Marc Ambinder, however, doesn’t see things in the same way as Mr. Edsall:
Not to the belabor the metaphor, but it’s not clear to me that Clinton really has this weapon in her arsenal. The rules and bylaws committee may or may not be comprised of a majority of Clinton supporters (many of its members remain uncommitted), but they’re not going to be asked to vote on any challenge that would award Clinton her entire delegate haul from Michigan and Florida. The two challenges they’ve been asked to consider would, at most, award Clinton an extra 30 delegates — half of her margin from Florida and half from Michigan.
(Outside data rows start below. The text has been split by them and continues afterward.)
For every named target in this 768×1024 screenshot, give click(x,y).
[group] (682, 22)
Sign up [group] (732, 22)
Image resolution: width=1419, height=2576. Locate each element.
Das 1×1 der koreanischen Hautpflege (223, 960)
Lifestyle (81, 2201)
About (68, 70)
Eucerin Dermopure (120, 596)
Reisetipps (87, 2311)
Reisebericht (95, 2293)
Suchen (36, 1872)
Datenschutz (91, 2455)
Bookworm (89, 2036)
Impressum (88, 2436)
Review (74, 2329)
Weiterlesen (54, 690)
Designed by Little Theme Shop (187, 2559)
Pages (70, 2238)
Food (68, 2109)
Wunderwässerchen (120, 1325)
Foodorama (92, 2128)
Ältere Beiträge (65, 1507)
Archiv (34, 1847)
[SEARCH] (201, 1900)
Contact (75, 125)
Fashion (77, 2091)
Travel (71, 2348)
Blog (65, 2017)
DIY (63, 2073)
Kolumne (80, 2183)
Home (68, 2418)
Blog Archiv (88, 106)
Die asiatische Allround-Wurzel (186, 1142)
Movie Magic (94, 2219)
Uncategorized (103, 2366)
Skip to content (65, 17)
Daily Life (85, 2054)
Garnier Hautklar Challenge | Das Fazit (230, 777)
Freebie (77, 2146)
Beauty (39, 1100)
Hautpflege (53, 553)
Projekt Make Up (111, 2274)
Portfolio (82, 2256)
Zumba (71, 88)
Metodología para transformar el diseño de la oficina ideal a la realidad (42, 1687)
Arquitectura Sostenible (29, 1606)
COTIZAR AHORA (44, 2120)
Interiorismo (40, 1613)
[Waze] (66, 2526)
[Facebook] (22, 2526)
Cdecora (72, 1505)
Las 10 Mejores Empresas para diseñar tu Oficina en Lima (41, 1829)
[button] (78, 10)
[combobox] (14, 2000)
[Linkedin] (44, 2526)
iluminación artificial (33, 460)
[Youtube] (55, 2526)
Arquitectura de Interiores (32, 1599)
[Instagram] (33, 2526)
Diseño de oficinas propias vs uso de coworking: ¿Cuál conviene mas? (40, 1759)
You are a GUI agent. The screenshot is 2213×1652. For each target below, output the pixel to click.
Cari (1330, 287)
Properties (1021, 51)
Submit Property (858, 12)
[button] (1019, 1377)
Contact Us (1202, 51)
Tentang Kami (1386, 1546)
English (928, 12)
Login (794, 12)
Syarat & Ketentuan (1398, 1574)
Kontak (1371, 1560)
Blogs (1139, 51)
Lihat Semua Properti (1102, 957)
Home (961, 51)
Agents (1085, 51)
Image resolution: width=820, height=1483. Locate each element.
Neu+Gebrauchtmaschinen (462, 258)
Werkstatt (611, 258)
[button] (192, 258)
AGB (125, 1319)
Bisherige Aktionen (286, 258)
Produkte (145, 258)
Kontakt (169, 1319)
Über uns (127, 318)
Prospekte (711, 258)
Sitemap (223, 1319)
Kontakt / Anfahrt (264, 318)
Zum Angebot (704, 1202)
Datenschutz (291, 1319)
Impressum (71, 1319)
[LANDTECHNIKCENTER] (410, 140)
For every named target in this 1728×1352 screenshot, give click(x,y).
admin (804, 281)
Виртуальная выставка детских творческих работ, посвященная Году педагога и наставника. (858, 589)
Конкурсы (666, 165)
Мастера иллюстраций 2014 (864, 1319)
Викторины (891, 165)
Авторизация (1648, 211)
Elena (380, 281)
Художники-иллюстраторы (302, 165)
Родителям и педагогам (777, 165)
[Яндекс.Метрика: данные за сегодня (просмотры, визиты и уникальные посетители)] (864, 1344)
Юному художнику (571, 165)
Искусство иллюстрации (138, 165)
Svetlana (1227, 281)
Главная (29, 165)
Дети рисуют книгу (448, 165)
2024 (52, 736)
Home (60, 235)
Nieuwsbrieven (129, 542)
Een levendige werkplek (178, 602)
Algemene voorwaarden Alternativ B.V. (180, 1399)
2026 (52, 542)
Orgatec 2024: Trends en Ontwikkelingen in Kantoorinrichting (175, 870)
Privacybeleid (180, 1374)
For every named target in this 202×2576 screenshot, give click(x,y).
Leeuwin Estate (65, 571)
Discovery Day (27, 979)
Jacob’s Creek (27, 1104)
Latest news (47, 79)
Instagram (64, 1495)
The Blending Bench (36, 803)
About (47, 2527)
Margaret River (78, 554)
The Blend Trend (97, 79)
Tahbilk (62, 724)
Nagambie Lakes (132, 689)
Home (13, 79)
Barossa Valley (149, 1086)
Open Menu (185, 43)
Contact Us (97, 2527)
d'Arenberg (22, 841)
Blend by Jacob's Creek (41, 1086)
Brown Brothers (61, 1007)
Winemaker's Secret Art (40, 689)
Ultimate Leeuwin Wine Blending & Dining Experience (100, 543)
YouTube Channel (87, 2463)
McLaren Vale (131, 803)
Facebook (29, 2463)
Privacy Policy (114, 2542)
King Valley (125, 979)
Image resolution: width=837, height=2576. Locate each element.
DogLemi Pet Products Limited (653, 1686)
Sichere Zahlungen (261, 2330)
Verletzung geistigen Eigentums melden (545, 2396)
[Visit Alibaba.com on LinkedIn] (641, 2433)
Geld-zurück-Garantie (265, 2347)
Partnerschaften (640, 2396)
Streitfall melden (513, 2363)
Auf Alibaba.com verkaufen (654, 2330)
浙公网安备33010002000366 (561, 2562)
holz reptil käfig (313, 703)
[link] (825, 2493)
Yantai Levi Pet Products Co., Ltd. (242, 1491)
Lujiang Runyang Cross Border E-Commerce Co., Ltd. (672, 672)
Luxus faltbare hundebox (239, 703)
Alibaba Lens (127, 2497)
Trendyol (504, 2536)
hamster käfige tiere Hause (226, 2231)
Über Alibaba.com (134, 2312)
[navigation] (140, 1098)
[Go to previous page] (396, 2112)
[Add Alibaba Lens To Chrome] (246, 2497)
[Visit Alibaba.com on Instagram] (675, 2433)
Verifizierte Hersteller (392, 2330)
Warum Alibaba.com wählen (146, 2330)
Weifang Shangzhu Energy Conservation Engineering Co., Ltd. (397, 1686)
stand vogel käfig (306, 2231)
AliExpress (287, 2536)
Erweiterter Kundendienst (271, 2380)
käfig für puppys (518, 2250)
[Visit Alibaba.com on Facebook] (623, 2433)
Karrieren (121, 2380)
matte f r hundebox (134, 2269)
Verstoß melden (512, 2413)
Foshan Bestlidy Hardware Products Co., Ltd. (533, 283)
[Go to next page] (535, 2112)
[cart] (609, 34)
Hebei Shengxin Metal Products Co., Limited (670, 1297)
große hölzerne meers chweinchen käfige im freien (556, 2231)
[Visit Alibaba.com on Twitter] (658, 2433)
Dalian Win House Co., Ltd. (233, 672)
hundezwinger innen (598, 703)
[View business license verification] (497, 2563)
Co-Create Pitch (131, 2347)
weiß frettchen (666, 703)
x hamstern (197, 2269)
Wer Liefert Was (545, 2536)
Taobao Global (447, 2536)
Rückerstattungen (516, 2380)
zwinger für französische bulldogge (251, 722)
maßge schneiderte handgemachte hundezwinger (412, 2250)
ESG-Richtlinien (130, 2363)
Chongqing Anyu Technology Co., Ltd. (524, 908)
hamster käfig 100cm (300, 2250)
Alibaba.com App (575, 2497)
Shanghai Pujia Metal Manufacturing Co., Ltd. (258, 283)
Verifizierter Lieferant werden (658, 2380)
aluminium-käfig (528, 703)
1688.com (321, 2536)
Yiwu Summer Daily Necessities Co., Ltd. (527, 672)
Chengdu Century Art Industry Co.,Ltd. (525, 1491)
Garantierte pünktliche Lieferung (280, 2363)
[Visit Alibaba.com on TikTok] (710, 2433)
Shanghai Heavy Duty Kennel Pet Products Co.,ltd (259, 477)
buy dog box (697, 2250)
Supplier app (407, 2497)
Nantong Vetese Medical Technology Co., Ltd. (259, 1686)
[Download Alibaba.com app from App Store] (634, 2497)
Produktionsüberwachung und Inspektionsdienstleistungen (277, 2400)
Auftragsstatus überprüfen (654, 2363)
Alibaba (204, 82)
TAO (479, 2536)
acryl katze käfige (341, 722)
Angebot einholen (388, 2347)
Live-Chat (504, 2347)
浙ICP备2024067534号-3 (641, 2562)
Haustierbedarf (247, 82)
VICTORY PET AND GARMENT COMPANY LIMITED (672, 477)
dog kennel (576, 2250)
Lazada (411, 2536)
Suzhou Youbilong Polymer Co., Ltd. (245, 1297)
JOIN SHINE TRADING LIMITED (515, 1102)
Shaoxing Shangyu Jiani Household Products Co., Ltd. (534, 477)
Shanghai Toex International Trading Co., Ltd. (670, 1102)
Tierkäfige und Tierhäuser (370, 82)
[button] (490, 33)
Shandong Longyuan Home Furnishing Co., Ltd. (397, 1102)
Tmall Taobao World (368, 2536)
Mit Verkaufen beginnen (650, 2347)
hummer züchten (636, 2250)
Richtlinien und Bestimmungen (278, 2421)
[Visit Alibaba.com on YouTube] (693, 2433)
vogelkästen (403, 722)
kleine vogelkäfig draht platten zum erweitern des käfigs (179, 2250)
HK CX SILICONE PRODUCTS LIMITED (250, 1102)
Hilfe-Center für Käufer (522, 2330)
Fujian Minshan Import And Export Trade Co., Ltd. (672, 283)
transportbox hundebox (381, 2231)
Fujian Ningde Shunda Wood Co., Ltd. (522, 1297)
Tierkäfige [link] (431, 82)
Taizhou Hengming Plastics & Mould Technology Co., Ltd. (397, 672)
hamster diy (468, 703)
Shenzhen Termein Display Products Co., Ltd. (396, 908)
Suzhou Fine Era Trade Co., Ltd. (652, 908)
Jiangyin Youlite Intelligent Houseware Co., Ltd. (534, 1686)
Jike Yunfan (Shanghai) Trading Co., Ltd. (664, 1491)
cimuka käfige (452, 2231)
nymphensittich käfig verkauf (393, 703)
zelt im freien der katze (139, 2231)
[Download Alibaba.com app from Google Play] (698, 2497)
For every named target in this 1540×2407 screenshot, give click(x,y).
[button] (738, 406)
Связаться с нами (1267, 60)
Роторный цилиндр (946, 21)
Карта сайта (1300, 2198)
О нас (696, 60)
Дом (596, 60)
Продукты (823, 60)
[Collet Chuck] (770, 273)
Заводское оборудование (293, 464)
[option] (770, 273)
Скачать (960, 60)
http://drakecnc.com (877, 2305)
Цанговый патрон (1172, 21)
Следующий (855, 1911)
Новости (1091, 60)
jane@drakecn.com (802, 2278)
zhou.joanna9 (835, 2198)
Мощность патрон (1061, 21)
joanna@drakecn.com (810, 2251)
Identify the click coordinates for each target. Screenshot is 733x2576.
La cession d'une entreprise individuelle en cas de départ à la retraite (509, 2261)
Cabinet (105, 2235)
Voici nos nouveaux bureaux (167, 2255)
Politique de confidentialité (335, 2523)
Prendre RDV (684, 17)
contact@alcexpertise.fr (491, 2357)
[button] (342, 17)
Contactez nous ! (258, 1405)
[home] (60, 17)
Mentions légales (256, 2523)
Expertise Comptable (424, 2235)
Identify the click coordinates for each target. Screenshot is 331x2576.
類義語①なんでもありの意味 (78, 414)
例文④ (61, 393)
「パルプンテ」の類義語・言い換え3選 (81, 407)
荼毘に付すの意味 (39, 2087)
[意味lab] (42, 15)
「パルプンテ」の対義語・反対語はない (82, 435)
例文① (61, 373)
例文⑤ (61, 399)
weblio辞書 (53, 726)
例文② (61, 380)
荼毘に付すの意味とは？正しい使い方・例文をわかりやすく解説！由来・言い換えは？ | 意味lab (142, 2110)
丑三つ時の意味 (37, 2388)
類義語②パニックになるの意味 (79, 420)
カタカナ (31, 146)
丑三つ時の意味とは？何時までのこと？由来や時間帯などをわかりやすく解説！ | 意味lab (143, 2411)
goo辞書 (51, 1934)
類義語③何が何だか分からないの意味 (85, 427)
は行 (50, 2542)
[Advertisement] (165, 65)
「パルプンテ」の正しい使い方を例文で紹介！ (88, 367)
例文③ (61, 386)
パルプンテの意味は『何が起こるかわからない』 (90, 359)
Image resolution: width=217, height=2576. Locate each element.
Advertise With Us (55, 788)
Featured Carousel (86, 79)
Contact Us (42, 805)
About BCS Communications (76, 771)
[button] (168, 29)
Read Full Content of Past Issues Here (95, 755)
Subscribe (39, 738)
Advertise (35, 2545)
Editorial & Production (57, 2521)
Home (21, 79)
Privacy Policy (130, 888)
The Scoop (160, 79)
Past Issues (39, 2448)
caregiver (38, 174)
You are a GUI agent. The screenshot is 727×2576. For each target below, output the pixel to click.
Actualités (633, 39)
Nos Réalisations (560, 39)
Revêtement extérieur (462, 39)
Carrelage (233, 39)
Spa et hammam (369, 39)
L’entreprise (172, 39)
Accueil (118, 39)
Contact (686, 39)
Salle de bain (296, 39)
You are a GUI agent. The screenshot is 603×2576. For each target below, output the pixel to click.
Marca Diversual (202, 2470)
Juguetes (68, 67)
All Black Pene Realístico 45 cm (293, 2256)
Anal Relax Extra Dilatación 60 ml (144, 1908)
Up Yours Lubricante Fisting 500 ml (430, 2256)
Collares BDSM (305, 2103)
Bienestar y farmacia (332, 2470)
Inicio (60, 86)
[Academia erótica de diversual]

One of the challenges, if successful, would allow 23 superdelegates from Florida to make known their preferences, and Clinton would net a few.
In any event, whatever the RBC decides, the party’s credentials committee, which won’t spring into existence until late June, has final say. And Obama will probably have a majority of members on that committee, enough to send a majority report to the convention with whatever recommendation arises from that deliberation. (Clinton’s backers would send a minority report.)
Dave at Political Machine weighs in as well:
But on the other hand, Hillary knows that this is her one chance at the presidency. The stars were aligned, it was hers, and I think she sincerely believes that Obama will lose, and she will only be doing her party a favor. Even against majority wishes. If push comes to shove and we come down to continued muddle results, as in a split victory between Indiana and North Carolina, I think she could do it.